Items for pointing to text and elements
━━━━━━━━━━━━━━━━━━━━━━━━━━━━━━
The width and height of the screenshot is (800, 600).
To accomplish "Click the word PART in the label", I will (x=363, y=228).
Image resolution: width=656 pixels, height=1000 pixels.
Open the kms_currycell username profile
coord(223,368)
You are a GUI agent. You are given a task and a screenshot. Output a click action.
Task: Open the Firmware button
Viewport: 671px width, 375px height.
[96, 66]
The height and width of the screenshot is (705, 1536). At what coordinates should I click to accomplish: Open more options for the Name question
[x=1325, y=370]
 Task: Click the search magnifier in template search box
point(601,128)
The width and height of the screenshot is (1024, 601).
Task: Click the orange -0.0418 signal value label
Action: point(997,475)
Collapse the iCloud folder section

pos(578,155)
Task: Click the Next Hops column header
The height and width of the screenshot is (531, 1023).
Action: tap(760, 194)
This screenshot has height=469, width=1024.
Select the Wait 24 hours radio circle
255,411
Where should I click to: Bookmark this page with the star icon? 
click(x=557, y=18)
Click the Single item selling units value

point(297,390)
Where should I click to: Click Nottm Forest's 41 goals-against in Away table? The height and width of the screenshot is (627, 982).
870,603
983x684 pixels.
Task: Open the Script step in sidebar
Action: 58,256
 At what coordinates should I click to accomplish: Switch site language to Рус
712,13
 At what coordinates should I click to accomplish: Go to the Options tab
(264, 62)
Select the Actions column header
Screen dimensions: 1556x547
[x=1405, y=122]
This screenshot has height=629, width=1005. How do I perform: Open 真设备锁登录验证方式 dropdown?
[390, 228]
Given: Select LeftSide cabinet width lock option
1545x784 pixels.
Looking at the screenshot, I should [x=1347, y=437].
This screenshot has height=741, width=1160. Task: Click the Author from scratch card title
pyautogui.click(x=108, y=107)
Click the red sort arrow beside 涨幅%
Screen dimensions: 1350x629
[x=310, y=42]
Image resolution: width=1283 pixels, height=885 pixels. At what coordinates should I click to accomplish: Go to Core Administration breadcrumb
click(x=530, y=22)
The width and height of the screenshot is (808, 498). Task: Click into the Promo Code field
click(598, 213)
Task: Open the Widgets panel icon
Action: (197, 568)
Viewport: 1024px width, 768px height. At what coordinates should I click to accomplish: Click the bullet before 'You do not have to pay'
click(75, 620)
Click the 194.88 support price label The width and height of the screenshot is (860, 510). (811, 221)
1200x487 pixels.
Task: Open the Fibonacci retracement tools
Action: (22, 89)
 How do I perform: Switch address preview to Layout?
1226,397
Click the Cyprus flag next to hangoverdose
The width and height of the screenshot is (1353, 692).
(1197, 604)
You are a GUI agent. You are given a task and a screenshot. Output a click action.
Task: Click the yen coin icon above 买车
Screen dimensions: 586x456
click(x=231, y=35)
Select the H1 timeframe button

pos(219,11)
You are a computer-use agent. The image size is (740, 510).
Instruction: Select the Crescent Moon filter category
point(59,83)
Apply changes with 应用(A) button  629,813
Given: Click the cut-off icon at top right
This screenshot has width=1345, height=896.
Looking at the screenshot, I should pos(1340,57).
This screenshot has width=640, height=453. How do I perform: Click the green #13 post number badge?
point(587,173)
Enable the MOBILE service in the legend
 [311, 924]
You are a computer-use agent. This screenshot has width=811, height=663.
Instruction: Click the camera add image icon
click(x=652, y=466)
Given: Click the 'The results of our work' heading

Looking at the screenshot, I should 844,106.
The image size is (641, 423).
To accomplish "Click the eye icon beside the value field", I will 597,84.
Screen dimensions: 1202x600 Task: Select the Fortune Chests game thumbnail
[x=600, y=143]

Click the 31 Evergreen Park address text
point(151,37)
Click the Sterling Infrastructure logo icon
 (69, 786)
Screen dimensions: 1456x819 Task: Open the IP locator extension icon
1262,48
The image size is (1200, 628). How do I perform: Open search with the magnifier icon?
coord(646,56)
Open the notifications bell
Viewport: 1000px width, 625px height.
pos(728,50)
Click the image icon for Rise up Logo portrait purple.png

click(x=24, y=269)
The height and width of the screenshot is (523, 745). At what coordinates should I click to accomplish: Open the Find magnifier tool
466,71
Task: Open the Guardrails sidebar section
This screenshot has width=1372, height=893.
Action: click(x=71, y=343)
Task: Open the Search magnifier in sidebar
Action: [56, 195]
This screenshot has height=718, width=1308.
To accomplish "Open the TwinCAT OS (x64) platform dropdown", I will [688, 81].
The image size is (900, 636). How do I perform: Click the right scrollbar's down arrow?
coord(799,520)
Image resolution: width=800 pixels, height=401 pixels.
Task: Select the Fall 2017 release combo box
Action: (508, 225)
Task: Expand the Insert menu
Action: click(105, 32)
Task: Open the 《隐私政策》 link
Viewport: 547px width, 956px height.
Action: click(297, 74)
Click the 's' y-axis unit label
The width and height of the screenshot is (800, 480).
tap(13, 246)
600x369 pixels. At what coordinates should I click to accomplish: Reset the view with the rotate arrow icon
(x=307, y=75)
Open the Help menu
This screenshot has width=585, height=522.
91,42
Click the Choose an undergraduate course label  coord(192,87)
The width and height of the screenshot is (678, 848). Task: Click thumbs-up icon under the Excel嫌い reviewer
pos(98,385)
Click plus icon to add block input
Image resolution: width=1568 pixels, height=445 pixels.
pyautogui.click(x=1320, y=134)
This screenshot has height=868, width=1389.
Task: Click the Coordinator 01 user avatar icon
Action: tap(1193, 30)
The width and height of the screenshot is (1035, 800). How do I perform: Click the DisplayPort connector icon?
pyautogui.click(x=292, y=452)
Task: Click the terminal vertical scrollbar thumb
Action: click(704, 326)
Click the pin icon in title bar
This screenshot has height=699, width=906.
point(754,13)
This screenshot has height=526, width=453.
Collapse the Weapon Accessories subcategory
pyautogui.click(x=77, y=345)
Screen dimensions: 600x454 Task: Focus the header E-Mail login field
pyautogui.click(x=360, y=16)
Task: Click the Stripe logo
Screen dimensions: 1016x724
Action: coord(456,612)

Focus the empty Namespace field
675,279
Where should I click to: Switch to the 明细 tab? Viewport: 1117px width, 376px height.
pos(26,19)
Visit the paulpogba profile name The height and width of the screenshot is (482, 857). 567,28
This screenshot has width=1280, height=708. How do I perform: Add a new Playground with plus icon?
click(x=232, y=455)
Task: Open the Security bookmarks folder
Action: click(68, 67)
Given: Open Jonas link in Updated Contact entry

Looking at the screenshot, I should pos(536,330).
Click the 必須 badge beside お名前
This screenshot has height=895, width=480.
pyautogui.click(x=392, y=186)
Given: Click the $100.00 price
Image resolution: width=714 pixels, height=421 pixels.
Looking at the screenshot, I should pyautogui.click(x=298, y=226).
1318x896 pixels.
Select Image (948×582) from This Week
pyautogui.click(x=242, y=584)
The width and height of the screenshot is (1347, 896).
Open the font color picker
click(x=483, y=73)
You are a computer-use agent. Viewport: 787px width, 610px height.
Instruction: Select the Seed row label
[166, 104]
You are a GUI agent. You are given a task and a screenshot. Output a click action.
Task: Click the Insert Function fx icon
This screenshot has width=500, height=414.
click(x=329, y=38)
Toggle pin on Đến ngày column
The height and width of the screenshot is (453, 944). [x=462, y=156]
━━━━━━━━━━━━━━━━━━━━━━━━━━━━━━
What to work on:
Turn the items into a numbered list, beginning at the line that contains "Task: Open the Guardrails sidebar section" and continuing through the line that contains "will [688, 81].". Leave out any blank lines.

Solution for this task:
1. Task: Open the Guardrails sidebar section
2. This screenshot has width=1372, height=893.
3. Action: click(x=71, y=343)
4. Task: Open the Search magnifier in sidebar
5. Action: [56, 195]
6. This screenshot has height=718, width=1308.
7. To accomplish "Open the TwinCAT OS (x64) platform dropdown", I will [688, 81].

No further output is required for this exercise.